[[ Reading passage open ]]

DogPhone Will Let Dog Use Phone

DogPhone Will Let Dog Use Phone

So far, 2021 has been a banner year for nonsense words. The metaverse — more of a concept than an actual entity at this point — was embraced as the central initiative of Facebook Meta; NFTs, which are quite literally intangible assets, have taken on a life of their own, and now, DogPhone is here to be exactly what it sounds like: a phone for dogs.

Developed by Dr Ilyena Hirskyj-Douglas, a researcher at the University of Glasgow in Scotland, and Zack, her 10-year-old labrador, the DogPhone itself is comprised a small ball equipped with a sensor and connected to a laptop. When a dog moves the ball, the “phone” initiates a video call to the dog’s owner (moving the ball also works to answer an incoming call, if the dog is so inclined).

While there are a ton of new smart home gadgets designed to give humans more control over their environments and insight into what’s going on with their pets while they’re home alone, far less attention gets paid to giving the actual animals themselves any agency in how they interact with technology. The DogPhone — which isn’t intended for commercial use or distribution — was invented as a way to study the way dogs experience technology and to innovate around their ease-of-use.

In prototyping the device, Hirskyj-Douglas says in a YouTube video that she sought to improve and study the user experience for dogs, particularly given how many of them were placed in new homes during the 2020 covid-19 lockdown that saw everyone and their mother getting a pet.

“I’ve been building devices for my dog and many other dogs for quite a while now,” Hirskyj-Douglas says in the video. “I think a lot of these devices are really important to give dogs choices or options to do things for enrichment reasons.”

While Hirskyj-Douglas says it was “very exciting” to receive video calls from Zack initially, eventually he burned her by not wanting to talk all the time — which inevitably led to her feeling anxious that something was wrong at home on the days when he wouldn’t call at a regularly scheduled time.

“It became a bit more anxious for me near the end because sometimes I wouldn’t get a video call or he wouldn’t ring me through the day, and I would be thinking, ‘Oh, he usually rings me at this time,’” she said.

Do dogs understand what they’re doing when they place a video call? Do they even experience a high-level desire to “check in” on their humans when they’re not around, or are they content enough to just hang out with us when we’re there in person? Do they prefer iOS or Android? For now, DogPhone asks a lot more questions than it answers.

[[ Reading passage closed ]]

# What to work on
A – Please summarize the DogPhone article above in two sentences.
B – Answer these questions from the DogPhone article:
(i) In what country is the University of Glasgow?
(ii) Where does Hirskyj-Douglas talk about her goals for the prototype?
(iii) Besides starting a call, what does moving the ball do?

[[ Extracted material open ]]

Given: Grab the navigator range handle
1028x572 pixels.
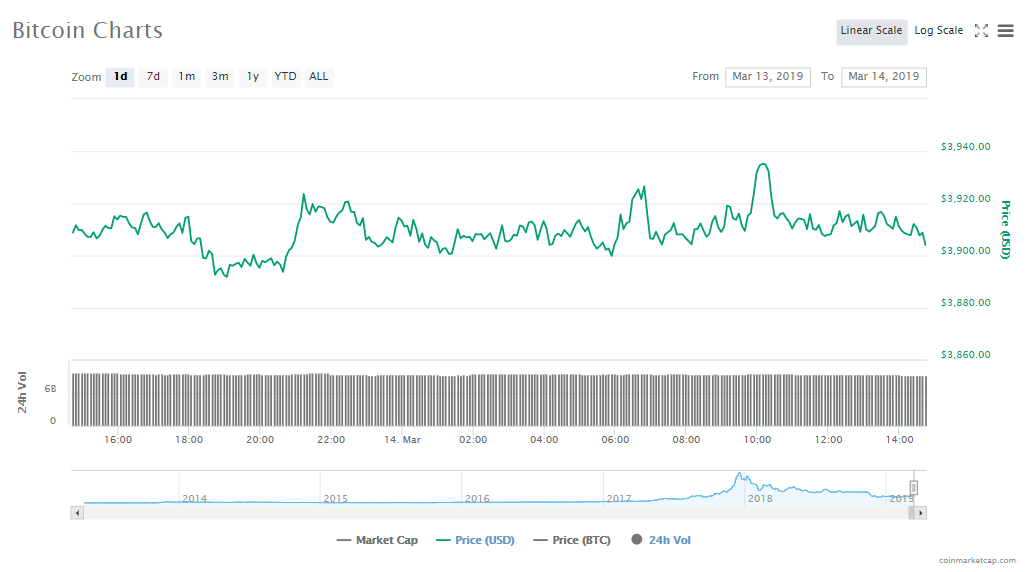Looking at the screenshot, I should 913,488.
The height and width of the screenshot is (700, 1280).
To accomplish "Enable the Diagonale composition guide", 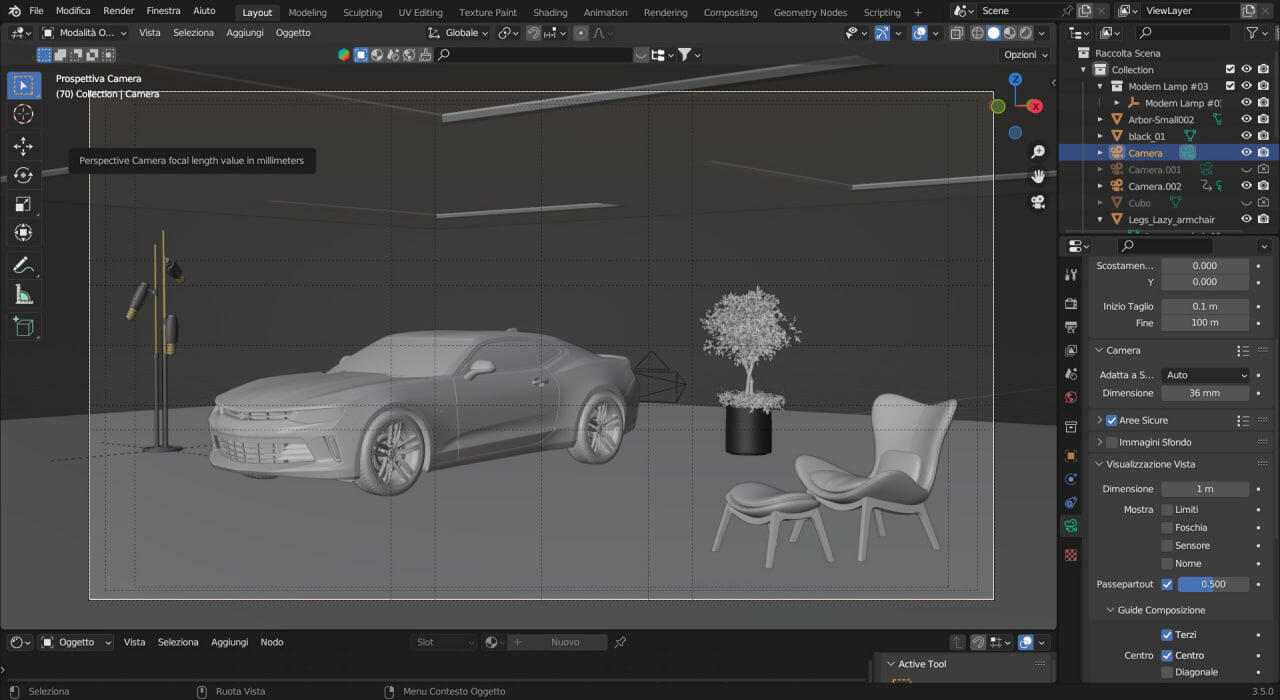I will [x=1167, y=673].
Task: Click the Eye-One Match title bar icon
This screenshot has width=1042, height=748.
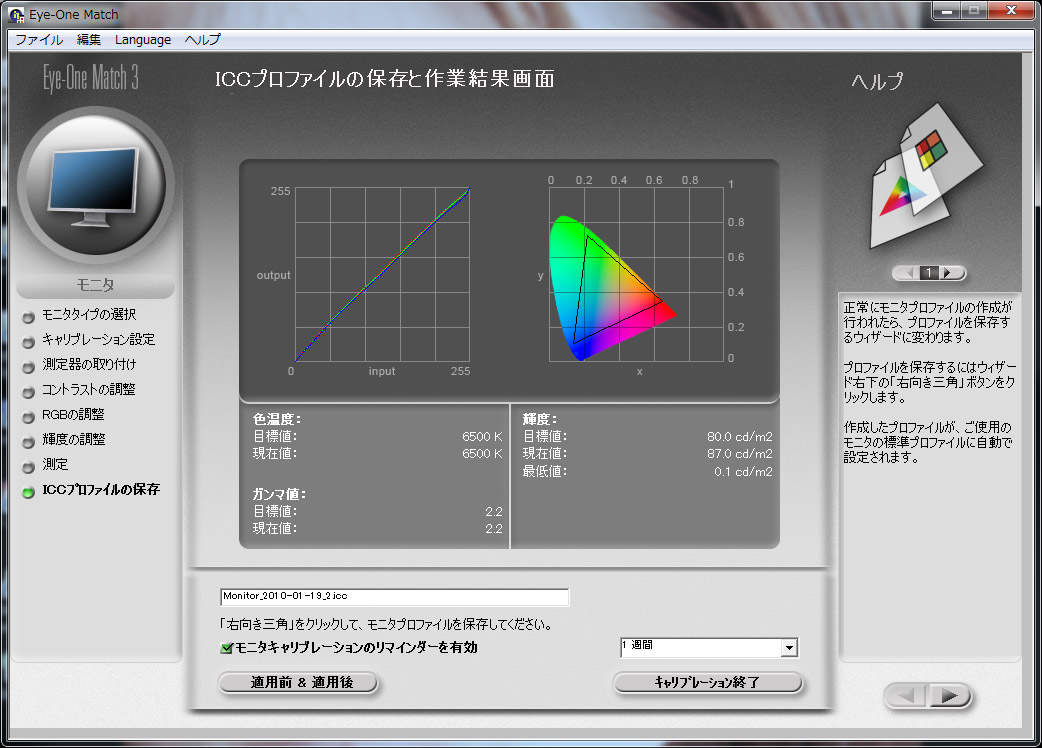Action: tap(16, 15)
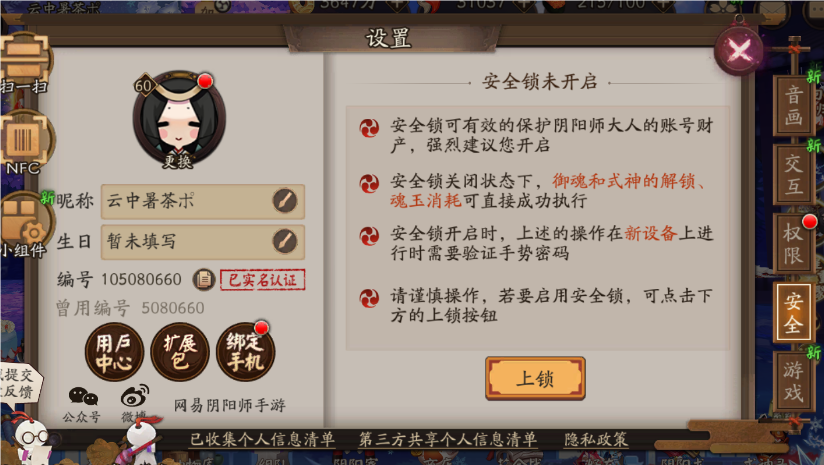Click the 上锁 lock button
Viewport: 824px width, 465px height.
coord(535,378)
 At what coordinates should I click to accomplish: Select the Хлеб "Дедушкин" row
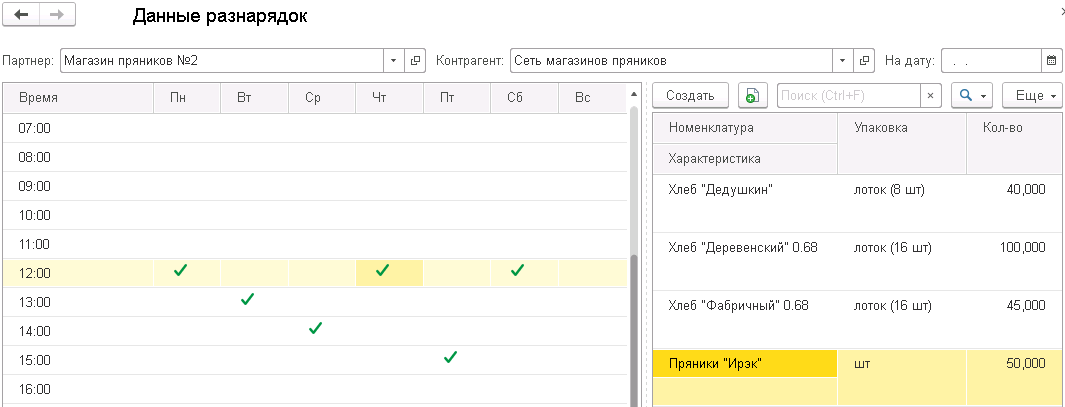[x=744, y=189]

[[ Extracted material closed ]]

# Responses by item number
A – Dr Ilyena Hirskyj-Douglas, a University of Glasgow researcher, developed the DogPhone with her 10-year-old labrador, Zack: it is a small ball with a sensor, connected to a laptop, that starts a video call to the owner when the dog moves it. The device is not meant for commercial use and was invented to study how dogs experience technology, and Hirskyj-Douglas found Zack's calls exciting at first but later grew anxious on days when he didn't call at his usual time.

B –
(i) Scotland.
(ii) In a YouTube video.
(iii) It answers an incoming call.